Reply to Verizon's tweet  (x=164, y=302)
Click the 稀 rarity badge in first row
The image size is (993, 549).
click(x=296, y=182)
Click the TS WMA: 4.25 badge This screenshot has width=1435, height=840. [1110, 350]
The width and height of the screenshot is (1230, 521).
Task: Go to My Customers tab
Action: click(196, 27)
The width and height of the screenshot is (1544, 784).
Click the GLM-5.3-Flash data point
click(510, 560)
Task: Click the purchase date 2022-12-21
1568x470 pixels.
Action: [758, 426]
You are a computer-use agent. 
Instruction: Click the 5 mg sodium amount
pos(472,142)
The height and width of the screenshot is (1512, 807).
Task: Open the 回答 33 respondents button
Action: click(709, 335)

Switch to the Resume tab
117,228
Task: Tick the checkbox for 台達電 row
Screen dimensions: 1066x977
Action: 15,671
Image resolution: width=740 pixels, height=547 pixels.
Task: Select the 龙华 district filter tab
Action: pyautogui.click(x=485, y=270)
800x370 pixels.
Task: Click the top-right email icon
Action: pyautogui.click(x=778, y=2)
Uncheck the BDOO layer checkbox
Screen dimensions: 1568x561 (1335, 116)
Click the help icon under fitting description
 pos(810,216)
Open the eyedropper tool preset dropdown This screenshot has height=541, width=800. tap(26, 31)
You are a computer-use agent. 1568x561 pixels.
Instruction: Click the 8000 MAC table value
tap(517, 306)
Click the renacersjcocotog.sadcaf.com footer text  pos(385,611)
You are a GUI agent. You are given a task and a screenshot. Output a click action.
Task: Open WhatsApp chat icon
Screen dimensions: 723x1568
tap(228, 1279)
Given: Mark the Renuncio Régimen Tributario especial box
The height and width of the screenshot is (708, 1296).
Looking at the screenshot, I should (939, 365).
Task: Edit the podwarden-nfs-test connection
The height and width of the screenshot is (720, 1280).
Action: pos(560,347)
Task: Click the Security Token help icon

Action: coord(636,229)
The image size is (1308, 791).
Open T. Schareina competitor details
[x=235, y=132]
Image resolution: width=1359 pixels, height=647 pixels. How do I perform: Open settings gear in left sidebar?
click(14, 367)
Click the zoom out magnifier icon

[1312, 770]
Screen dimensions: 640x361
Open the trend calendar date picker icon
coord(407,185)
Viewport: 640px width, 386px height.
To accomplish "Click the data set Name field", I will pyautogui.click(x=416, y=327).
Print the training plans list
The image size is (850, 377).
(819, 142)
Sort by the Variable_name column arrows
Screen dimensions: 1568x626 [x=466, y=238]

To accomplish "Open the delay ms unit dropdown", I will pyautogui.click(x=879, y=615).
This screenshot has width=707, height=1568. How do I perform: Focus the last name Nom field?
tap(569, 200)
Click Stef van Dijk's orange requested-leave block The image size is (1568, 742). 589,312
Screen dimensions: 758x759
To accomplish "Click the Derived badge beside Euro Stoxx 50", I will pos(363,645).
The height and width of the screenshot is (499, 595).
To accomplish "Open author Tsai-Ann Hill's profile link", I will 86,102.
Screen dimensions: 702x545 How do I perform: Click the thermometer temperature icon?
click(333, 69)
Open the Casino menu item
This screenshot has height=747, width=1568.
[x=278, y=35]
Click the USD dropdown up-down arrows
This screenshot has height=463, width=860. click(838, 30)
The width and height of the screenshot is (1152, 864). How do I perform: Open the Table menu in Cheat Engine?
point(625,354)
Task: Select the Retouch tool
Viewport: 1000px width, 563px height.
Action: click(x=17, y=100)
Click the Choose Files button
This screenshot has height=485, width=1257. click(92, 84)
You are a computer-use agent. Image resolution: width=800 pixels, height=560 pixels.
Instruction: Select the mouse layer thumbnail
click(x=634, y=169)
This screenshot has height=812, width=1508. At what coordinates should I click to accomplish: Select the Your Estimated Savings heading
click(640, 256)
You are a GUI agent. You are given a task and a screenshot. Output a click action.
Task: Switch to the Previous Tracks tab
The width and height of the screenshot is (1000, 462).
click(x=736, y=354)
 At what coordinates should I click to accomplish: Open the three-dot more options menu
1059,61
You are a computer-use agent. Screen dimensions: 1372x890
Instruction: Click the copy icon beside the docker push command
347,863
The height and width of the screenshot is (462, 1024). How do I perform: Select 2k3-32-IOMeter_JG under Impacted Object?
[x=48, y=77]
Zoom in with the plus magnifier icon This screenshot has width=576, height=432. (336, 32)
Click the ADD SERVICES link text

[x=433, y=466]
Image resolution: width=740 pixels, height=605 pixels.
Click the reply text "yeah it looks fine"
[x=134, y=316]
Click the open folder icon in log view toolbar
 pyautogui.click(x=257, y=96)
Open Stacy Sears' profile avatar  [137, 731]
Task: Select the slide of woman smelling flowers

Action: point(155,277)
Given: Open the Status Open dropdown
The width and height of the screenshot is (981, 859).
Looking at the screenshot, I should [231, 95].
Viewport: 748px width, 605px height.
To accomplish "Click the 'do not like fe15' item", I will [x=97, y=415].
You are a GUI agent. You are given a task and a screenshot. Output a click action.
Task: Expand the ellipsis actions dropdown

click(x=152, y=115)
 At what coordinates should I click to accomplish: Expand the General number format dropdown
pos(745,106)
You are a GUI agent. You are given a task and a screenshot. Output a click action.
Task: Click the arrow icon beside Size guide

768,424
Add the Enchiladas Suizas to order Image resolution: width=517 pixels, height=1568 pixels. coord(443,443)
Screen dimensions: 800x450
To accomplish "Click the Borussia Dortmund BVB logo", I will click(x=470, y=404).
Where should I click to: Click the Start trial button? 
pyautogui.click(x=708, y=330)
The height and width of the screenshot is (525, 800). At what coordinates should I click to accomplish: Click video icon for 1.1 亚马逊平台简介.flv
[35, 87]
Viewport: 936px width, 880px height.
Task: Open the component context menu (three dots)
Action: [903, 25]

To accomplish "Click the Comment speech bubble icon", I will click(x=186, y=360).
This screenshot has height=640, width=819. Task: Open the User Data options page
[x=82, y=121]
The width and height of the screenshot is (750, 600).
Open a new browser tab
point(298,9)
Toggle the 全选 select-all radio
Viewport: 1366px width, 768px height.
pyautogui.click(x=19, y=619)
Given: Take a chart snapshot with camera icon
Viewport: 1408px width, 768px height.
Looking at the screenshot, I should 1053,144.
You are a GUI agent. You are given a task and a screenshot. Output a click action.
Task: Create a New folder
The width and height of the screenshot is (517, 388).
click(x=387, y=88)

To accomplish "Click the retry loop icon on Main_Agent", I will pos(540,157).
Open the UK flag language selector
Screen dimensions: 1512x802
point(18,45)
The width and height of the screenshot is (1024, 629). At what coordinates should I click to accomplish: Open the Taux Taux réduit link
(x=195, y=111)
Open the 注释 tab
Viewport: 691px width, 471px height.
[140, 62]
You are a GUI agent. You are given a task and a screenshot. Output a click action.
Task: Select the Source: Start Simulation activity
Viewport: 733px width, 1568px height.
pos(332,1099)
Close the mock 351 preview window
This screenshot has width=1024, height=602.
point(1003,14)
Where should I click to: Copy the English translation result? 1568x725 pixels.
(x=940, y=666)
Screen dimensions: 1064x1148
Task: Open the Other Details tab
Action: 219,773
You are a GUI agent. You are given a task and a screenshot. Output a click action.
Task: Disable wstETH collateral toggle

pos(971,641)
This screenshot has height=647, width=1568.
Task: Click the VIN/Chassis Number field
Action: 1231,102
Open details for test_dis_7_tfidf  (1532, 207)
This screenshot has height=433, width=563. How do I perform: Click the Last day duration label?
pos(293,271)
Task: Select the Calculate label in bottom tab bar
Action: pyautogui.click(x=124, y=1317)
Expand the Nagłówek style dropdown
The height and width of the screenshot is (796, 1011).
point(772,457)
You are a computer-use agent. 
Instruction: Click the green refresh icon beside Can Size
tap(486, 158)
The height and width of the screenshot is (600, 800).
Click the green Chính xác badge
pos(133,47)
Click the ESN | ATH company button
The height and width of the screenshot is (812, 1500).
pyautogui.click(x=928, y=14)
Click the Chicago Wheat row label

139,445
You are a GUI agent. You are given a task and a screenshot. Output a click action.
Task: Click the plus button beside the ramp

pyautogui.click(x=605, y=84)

PROMPT
Your answer must be the lines from the first line of the records through the line containing "Task: Tick the checkbox for 台達電 row", copied exactly.

RESULT
Reply to Verizon's tweet  (x=164, y=302)
Click the 稀 rarity badge in first row
The image size is (993, 549).
click(x=296, y=182)
Click the TS WMA: 4.25 badge This screenshot has width=1435, height=840. [1110, 350]
The width and height of the screenshot is (1230, 521).
Task: Go to My Customers tab
Action: click(196, 27)
The width and height of the screenshot is (1544, 784).
Click the GLM-5.3-Flash data point
click(510, 560)
Task: Click the purchase date 2022-12-21
1568x470 pixels.
Action: [758, 426]
You are a computer-use agent. 
Instruction: Click the 5 mg sodium amount
pos(472,142)
The height and width of the screenshot is (1512, 807).
Task: Open the 回答 33 respondents button
Action: click(709, 335)

Switch to the Resume tab
117,228
Task: Tick the checkbox for 台達電 row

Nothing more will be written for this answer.